There’s a particular feeling – a bodily sensation, I mean – I get when dealing with emotionally distant people. It’s as if something inside of me were choked up, pressed up against something and unable to break free. Of course emotionally distant people aren’t always completely locked down. Most show a glimpse of themselves to you from time to time, and suddenly you feel like the luckiest person in the world – YOU made it into the inner circle! This person must *really* like me – I have proof! But that brief moment of connection is just a teaser. You spend the rest of the relationship fighting, searching, questioning yourself, “How do I get through again? What exactly did I do that last time to make it happen?”
I’ve felt this way many times. I woke up early this morning, before dawn, from a dream about the last person who shut me out, and I feel the echo of it even now – this striving, desperate wish to break through the stoppage and get them to SEE me, to acknowledge me, and yes, to love me.
I wish I could stop getting into relationships like these. After the pattern has unraveled itself two, three, four times, you’d think I’d be able to see it coming from a mile away. But sometimes you’re already in it, you’ve already started to become fond of someone, when you realize with surprise – oh, no – there’s that feeling again. And since the threat of abandonment is the surest way to get me to latch on and cling for dear life (trust me, I’m not proud of it) the cycle begins anew. I’m getting better at handling the endings, but I still carry the memory of that feeling, and I dread the next time it strikes.

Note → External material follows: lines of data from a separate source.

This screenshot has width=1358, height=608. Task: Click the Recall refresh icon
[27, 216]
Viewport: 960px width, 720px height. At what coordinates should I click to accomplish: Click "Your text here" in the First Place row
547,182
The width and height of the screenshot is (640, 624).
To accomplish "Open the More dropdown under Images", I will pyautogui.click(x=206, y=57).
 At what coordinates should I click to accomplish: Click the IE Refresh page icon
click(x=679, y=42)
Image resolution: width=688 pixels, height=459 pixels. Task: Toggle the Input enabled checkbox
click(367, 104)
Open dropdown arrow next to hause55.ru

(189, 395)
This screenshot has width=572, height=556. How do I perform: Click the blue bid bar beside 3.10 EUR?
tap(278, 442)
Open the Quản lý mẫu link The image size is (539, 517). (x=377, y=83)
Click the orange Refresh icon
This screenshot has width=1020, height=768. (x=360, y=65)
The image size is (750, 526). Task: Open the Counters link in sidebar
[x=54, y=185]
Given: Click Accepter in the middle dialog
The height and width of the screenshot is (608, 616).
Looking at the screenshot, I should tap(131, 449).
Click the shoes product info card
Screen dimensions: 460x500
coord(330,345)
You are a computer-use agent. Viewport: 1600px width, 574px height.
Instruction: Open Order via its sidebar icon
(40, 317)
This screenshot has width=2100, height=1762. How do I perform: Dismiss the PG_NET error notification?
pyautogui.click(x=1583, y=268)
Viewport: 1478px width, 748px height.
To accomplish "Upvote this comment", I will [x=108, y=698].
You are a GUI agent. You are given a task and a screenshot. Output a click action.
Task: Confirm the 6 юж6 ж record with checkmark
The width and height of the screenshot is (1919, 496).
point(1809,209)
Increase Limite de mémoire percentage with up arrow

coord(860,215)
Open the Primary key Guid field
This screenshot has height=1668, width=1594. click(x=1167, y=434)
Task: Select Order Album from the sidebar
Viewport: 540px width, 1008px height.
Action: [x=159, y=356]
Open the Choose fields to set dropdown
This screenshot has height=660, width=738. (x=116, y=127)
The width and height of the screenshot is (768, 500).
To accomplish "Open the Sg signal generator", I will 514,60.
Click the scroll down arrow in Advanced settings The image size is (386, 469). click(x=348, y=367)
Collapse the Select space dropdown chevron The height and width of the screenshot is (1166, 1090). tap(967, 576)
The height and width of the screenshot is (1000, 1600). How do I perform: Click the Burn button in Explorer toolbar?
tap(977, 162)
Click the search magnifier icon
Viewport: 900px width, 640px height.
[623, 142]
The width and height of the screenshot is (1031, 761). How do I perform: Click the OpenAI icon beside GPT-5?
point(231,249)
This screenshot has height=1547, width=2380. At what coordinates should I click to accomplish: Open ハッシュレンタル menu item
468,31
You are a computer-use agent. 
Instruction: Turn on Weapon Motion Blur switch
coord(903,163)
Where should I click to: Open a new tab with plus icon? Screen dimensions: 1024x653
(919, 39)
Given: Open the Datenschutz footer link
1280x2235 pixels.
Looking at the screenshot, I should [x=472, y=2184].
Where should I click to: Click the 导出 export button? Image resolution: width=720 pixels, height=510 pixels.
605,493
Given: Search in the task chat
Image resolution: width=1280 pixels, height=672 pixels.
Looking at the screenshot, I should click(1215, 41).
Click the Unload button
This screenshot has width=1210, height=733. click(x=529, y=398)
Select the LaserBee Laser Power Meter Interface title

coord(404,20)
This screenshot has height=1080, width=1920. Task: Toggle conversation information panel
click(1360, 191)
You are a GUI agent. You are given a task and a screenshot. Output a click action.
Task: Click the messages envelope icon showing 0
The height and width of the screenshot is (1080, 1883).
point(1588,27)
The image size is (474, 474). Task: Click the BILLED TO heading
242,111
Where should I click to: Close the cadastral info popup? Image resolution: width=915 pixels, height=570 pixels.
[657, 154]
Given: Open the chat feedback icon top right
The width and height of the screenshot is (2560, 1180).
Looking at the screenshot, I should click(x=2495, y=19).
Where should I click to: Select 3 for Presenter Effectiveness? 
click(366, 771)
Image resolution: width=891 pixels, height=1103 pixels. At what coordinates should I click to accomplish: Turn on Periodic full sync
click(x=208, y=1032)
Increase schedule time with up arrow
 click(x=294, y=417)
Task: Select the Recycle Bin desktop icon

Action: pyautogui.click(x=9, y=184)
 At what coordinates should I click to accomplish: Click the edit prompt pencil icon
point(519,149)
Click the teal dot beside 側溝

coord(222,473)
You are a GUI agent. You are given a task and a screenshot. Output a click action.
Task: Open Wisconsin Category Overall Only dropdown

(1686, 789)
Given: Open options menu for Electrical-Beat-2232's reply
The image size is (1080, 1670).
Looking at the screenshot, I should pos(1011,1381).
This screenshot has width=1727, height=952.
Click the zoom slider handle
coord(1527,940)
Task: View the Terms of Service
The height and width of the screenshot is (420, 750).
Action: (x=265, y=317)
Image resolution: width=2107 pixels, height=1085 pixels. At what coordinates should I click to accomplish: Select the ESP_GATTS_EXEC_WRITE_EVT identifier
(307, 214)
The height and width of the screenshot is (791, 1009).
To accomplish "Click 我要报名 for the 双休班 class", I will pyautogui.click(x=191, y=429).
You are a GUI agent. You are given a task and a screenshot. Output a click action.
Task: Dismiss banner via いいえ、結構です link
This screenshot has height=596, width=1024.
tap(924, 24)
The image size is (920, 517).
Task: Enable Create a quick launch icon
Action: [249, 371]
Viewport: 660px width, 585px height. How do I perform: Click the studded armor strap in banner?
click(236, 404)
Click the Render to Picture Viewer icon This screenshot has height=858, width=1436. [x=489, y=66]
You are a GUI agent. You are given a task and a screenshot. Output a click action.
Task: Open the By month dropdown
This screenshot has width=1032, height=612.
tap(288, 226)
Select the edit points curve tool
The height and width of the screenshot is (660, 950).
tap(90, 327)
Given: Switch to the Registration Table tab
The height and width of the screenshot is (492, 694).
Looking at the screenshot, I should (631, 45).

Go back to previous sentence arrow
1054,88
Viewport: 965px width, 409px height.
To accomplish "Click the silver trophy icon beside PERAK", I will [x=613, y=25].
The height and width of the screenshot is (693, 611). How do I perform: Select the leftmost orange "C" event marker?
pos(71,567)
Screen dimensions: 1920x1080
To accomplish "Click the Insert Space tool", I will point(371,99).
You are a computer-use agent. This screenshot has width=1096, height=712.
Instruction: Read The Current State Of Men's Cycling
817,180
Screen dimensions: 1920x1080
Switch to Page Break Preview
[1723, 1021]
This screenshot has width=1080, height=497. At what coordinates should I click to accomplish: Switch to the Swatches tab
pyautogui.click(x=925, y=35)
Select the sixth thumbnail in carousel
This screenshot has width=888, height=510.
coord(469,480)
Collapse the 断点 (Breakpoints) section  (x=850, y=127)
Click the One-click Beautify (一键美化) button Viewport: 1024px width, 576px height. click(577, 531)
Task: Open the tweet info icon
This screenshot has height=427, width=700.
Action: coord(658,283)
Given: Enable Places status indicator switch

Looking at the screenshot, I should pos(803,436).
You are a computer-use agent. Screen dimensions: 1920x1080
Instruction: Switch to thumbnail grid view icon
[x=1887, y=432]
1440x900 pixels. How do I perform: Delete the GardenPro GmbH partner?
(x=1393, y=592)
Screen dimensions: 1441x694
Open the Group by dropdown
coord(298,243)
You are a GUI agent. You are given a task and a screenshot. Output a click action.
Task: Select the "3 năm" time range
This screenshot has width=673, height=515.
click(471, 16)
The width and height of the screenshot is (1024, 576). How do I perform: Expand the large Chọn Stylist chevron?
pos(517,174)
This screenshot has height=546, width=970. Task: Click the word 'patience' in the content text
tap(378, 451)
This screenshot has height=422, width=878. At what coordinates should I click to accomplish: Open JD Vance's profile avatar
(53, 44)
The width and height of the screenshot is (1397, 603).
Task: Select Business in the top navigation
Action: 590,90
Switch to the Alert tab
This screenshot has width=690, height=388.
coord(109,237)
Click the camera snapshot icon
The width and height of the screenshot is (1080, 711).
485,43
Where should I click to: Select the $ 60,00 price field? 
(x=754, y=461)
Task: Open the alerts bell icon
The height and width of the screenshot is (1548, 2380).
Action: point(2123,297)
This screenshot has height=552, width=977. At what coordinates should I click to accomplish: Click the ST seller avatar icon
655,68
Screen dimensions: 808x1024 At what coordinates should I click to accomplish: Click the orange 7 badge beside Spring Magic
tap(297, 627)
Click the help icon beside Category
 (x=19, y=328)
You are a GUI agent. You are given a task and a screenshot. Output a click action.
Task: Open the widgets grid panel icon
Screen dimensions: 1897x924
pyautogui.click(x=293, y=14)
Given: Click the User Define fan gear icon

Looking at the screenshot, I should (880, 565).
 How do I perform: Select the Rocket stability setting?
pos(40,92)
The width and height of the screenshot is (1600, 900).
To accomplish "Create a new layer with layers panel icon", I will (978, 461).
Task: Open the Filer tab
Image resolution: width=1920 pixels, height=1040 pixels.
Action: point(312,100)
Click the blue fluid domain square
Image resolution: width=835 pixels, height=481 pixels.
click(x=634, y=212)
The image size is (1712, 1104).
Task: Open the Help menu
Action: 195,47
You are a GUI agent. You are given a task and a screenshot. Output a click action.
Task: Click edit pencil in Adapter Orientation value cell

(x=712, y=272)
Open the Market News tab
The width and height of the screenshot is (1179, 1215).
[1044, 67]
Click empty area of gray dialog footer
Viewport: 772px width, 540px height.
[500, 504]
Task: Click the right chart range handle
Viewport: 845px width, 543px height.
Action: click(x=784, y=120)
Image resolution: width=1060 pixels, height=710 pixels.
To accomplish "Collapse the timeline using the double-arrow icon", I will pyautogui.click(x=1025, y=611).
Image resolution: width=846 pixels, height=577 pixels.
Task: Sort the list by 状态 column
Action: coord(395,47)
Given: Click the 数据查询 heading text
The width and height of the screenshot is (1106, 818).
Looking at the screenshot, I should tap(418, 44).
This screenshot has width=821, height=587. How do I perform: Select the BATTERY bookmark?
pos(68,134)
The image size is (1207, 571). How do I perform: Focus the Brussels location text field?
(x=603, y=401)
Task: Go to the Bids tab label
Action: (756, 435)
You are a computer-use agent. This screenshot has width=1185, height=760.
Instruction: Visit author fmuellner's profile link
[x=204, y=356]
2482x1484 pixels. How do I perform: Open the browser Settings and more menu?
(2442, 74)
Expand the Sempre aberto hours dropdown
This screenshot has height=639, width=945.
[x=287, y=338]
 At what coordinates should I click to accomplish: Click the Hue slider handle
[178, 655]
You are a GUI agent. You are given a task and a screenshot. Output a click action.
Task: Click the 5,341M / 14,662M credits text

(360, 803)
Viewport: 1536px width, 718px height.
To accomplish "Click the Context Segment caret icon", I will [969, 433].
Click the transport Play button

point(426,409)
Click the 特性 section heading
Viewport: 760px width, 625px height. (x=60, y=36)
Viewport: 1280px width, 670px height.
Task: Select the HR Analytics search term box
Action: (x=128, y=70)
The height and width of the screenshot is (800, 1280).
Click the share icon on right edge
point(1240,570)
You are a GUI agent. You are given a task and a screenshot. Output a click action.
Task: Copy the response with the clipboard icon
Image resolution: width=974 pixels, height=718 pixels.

I suppose the easy answer would be to run, don’t walk, away from the person who makes you feel that way. The FIRST time. No more doubting yourself (Maybe I was wrong to make that demand, Ze has had a hard day, I should give ze space, blah blah blah) – just accept that this person has proven willing to withhold from you. And yet, we all withhold from each other from time to time, don’t we? I mean, *I* don’t because I was trained from a very early age to be there for anyone and everyone and that emotional support was the only thing I could give to anyone (thanks, mom!) – but I’m not healthy. Obviously. How does one find the middle way, between having boundaries as porous as swiss cheese, and boundaries as sharp and spiky as rock?